(Objective) Copy verbatim the part of the rows that opens with the line containing "Click the FBN logo in desktop header" and closes with the last line of the rows, both ends included.

(Data listing)
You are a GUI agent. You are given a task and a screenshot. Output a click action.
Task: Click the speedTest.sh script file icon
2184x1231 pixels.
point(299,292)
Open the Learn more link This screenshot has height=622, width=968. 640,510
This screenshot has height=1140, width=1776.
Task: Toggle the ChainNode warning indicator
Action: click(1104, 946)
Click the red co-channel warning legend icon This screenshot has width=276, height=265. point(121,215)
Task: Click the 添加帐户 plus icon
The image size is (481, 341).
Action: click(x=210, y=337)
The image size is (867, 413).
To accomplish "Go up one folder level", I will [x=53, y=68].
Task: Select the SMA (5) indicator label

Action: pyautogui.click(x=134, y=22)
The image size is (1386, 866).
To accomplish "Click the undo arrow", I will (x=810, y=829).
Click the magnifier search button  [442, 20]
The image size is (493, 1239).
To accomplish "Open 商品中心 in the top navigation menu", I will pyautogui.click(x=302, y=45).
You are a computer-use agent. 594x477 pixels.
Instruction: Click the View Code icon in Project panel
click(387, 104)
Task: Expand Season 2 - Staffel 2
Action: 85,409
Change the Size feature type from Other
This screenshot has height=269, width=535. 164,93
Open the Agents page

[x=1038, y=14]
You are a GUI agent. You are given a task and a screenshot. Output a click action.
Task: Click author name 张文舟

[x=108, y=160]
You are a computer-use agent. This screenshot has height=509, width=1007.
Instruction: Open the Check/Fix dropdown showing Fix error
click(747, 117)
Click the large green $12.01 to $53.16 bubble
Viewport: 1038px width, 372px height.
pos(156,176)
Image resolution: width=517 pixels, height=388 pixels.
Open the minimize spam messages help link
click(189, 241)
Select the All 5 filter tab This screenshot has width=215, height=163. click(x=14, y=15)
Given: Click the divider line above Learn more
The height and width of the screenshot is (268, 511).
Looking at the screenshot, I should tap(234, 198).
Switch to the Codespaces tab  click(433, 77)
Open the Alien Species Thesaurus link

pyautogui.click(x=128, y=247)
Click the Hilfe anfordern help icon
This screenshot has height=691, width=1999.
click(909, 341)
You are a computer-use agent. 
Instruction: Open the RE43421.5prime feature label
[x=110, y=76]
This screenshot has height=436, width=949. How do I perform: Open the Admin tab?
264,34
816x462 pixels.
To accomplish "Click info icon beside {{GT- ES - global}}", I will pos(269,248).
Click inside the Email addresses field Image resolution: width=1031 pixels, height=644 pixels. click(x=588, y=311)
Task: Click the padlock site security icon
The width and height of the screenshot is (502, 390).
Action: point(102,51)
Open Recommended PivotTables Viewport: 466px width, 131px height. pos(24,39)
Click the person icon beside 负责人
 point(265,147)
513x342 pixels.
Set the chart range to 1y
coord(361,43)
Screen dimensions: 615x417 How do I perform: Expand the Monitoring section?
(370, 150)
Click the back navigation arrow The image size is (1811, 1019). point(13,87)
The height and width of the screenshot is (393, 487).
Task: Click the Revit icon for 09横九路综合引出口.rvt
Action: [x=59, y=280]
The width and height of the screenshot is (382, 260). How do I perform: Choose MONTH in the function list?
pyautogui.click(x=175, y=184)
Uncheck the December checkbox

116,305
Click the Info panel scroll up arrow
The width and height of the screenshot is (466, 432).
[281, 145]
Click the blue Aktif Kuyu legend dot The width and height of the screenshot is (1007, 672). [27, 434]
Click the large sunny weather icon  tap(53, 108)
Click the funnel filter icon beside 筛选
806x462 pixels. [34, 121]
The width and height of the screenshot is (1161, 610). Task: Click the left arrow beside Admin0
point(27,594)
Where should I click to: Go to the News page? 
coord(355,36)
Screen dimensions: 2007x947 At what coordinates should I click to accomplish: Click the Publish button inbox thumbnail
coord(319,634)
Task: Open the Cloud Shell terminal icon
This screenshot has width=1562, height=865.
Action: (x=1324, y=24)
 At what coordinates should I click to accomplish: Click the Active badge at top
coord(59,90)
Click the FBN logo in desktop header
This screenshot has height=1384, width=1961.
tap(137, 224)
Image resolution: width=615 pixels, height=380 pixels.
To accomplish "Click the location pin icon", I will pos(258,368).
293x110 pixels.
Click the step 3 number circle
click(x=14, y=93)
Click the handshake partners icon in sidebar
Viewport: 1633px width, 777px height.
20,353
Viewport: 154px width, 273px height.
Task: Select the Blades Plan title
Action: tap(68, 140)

(Exercise answer)
Click the FBN logo in desktop header
This screenshot has height=1384, width=1961.
tap(137, 224)
Image resolution: width=615 pixels, height=380 pixels.
To accomplish "Click the location pin icon", I will pos(258,368).
293x110 pixels.
Click the step 3 number circle
click(x=14, y=93)
Click the handshake partners icon in sidebar
Viewport: 1633px width, 777px height.
20,353
Viewport: 154px width, 273px height.
Task: Select the Blades Plan title
Action: tap(68, 140)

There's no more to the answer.